Universal Mind is the universal higher consciousness or source of being in some forms of esoteric or New Thought and spiritual philosophy. It may be considered synonymous with the subjective mind or it may be referred to in the context of creative visualization, usually with religious or spiritual themes.
The term surfaced in eastern and western thought. In "The Huang Po Doctrine of Universal Mind", originated in around 857 CE, the idea of mind was disconnected from soul in this Buddhist school of thought.

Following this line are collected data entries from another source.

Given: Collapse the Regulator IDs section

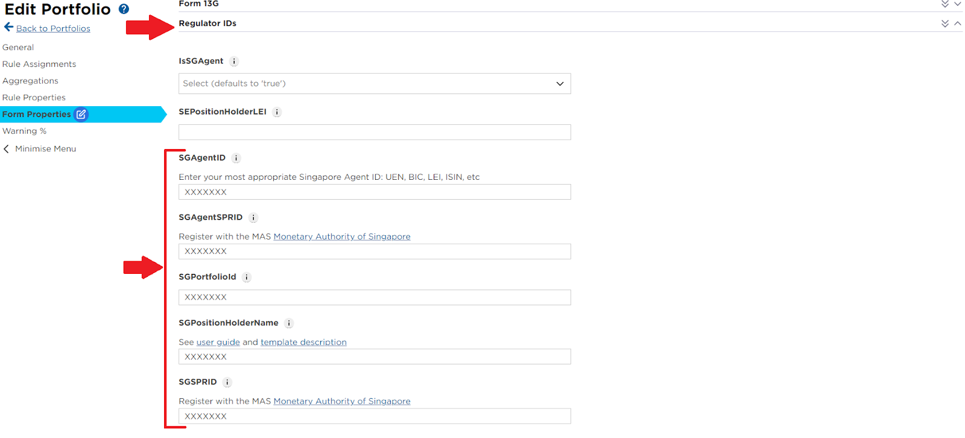Looking at the screenshot, I should click(x=958, y=24).
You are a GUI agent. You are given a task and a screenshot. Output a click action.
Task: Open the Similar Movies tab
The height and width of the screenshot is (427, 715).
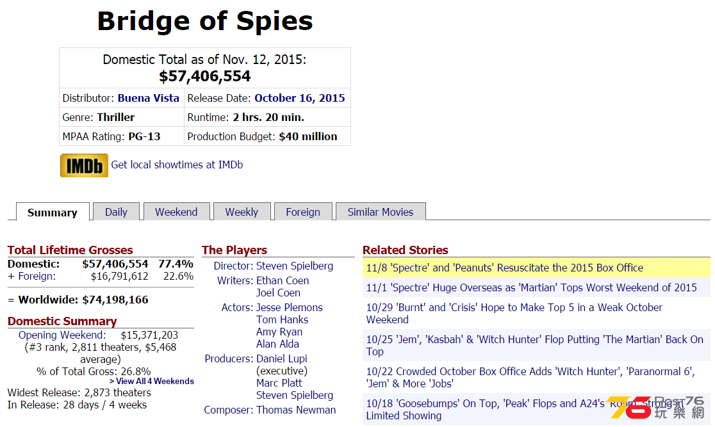coord(381,212)
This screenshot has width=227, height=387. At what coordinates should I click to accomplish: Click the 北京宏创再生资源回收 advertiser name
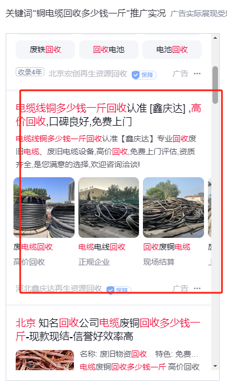click(88, 73)

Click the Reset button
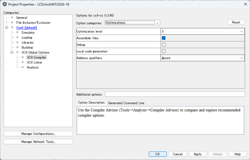pos(236,23)

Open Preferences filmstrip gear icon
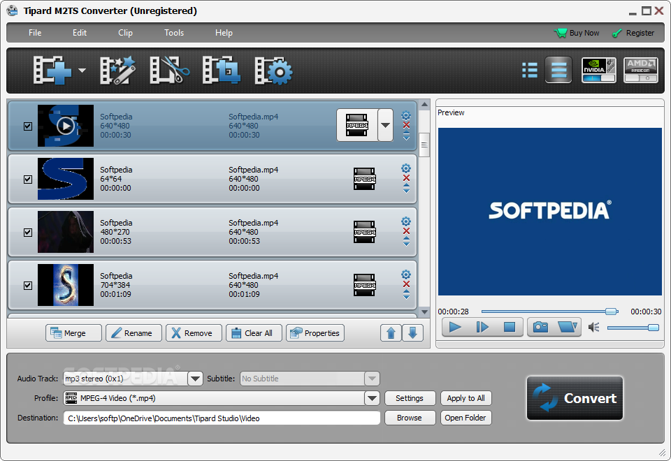[273, 71]
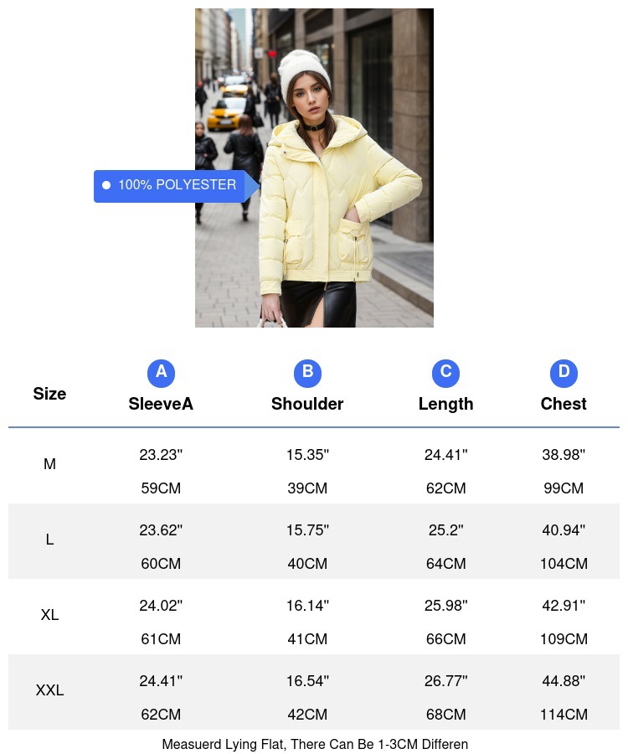Click the white dot on polyester tag
Viewport: 628px width, 754px height.
(106, 185)
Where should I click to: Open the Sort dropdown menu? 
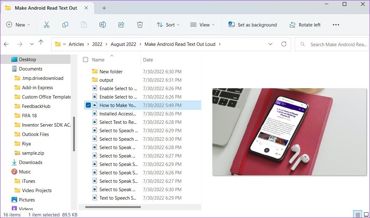click(x=168, y=25)
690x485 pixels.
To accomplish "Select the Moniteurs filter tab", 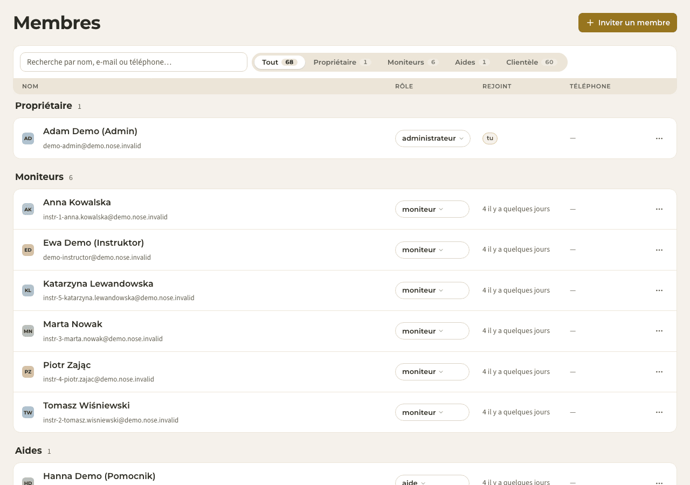I will [x=412, y=62].
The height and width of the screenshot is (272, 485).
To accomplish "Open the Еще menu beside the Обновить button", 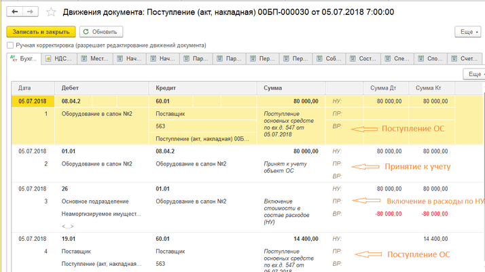I will click(x=467, y=31).
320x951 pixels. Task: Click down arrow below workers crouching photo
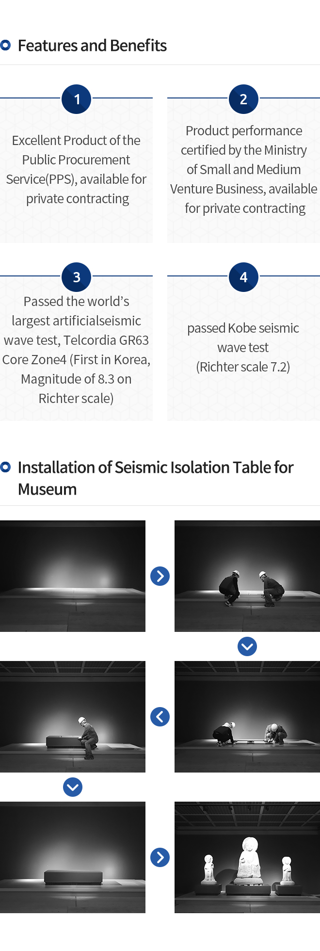click(247, 646)
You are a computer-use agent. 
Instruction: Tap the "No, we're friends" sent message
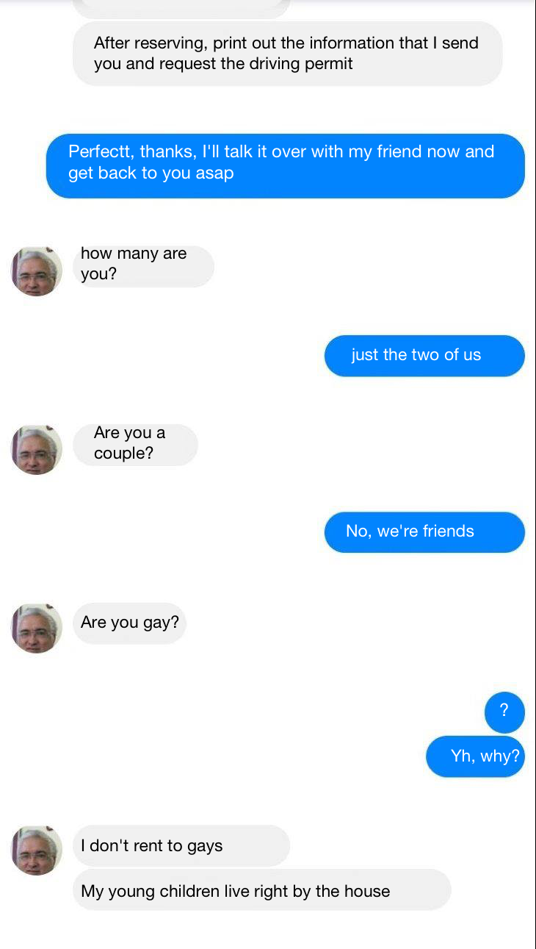coord(424,532)
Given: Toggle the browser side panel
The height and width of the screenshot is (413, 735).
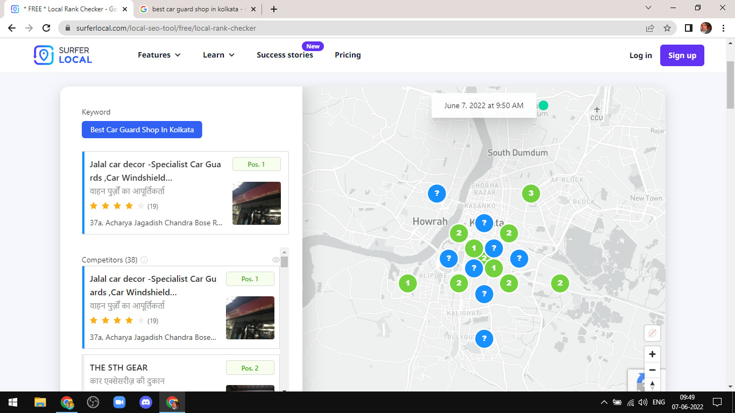Looking at the screenshot, I should (688, 28).
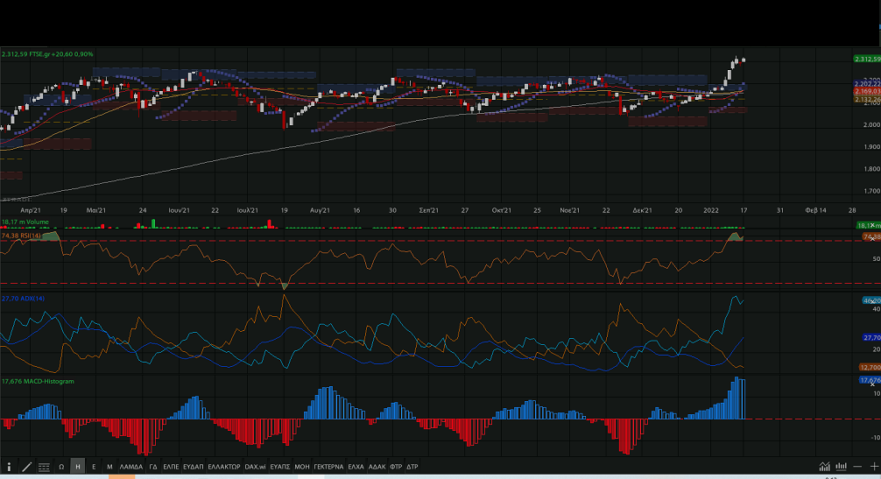
Task: Zoom out with the minus icon
Action: [x=856, y=467]
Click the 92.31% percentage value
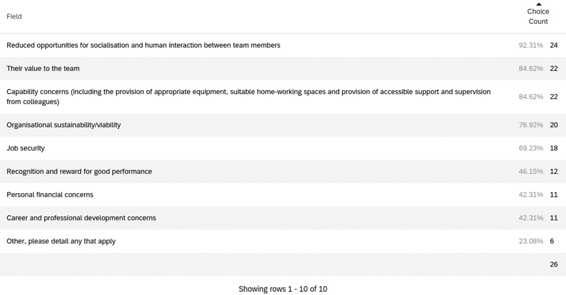 pyautogui.click(x=531, y=45)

Chu Ch’an says, “Universal mind, therefore, is something to which nothing can be attributed. Being absolute, it is beyond attributes. If for example, it were to be described as infinite, that would exclude from it whatever is finite, but the whole argument of the book is that universal mind is the only reality and that everything we apprehend through our senses, is nothing else but this mind. Even to think of it in terms of existence or non-existence is to misapprehend it entirely.” pp. 8-9
The notion of universal mind came into the Western Canon through the Pre-Socratic philosopher Anaxagoras, who arrived in Athens some time after 480 BC. He taught that all things were created by Nous (Mind) and that Mind held the cosmos together and gave human beings a connection to the cosmos, or a pathway to the divine.
The term surfaced again in later philosophy such as Hegel but Hegel sought to reconcile the stages of mind and the connection with the soul:
The sphere of education is the individuals only: and its aim is to bring the universal mind to exist in them. But in the philosophic theory of mind, mind is studied as self−instruction and self−education in very essence; and its acts and utterances are stages in the process which brings it forward to itself, links it in unity with itself, and so makes it actual mind.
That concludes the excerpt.